As this incomplete public conversation drones on, vulnerable communities continue to have needs that are not met. And let me be clear, any discussion of gun violence without calling out the Fraternal Order of Police — the union that represents and protects Philadelphia police — is insufficient. I live in a heavily policed neighborhood, just blocks away from where Walter Wallace Jr., a young man experiencing mental duress, was gunned down by police officers without being met with any other form of aid.

The discussion around gun violence is often framed in absolutes. A problem is noted, and we search for a singular solution. The unfortunate truth is that guns are not going away. A more productive approach might be to find a relationship with firearms that’s more informed and curious in such a way where everyone feels safe. This might mean significant gun reform. But to me, the more pressing issue is the perception of danger that drives people to want guns.

Why don’t people feel safe? Looking at the recent tragedies that involved guns, what’s clear to me is marginalized communities specifically, Black and brown, are living under intense social pressures that leave them feeling desperate or vulnerable.

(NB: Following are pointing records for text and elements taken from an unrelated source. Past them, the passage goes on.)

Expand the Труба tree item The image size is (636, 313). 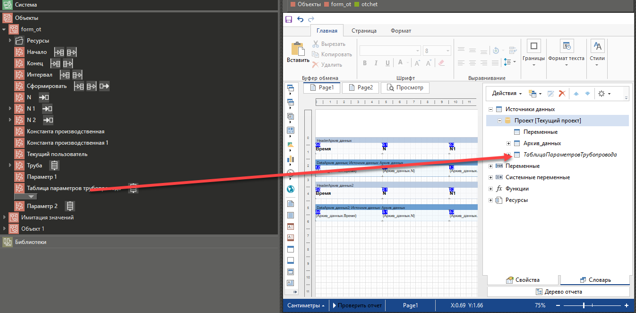10,165
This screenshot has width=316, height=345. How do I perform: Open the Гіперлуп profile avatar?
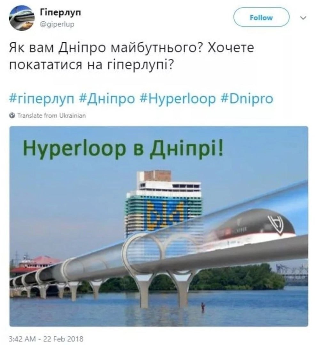click(x=22, y=18)
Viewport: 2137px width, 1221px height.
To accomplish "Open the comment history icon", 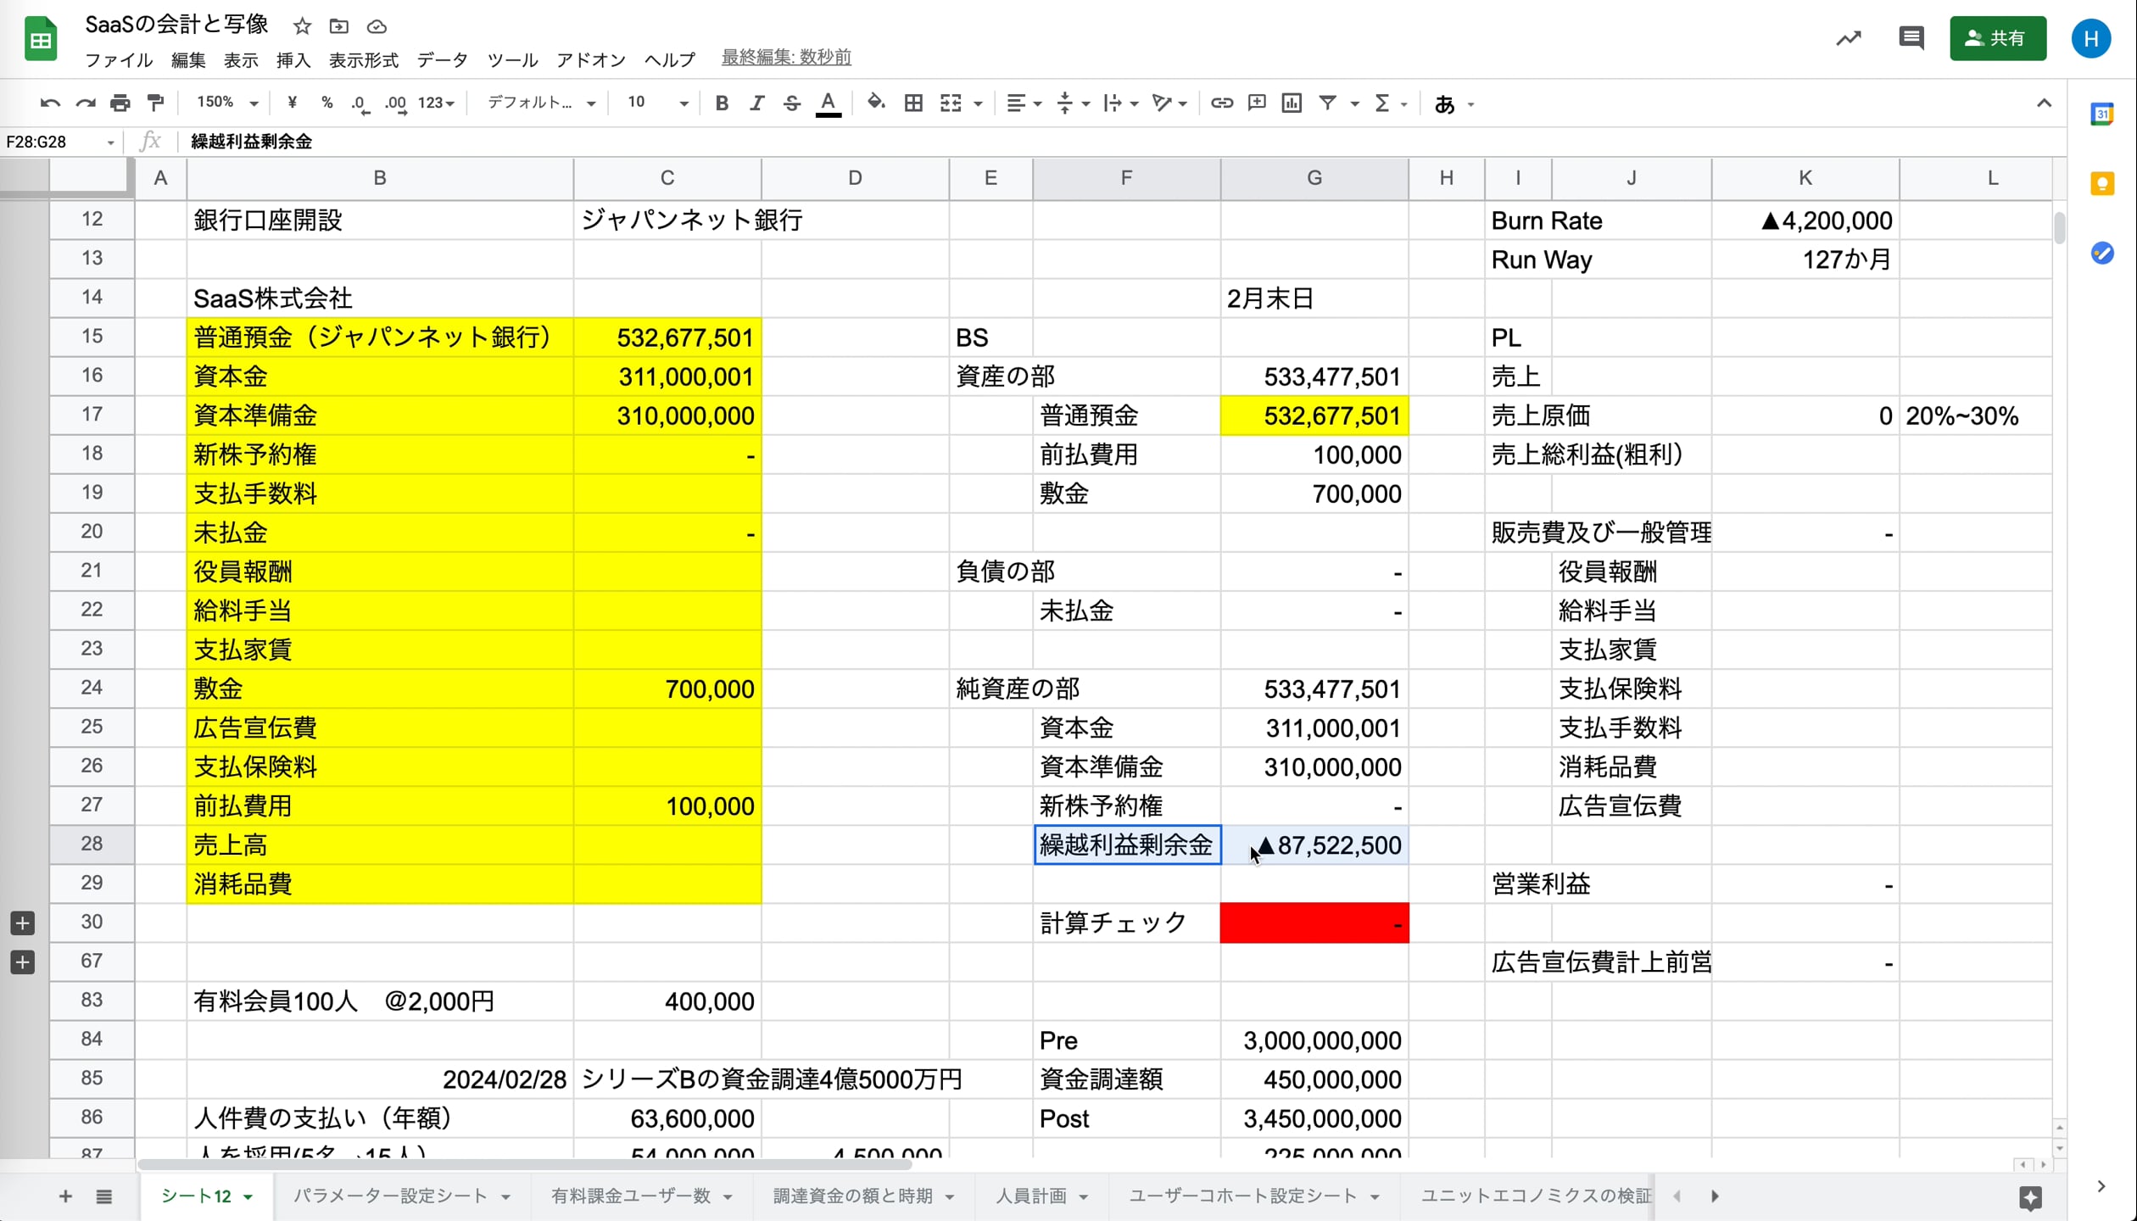I will [1911, 38].
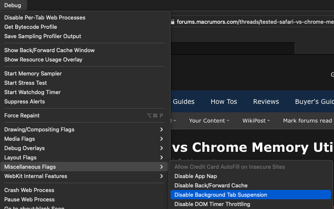The width and height of the screenshot is (334, 209).
Task: Open the Your Content dropdown
Action: point(209,120)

Meanwhile, white men make up the majority of the 60% of suicides mentioned earlier and commit most acts of mass violence in this country. Research has shown these men share a common trait: a sense of grievance and anger over a perceived loss of power and the perceived threat of losing control. More recently, a white man killed eight people, most of them Asian women, because of a “bad day” brought on by his fear and the loss of control over himself due to a self-described sex addiction.

All of this brings me to say I have no absolutes to offer in terms of quick fixes for Philadelphia’s recent uptick in gun violence. What I can offer with certainty is that Philly communities — specifically BIPOC spaces — need your love, care, and support.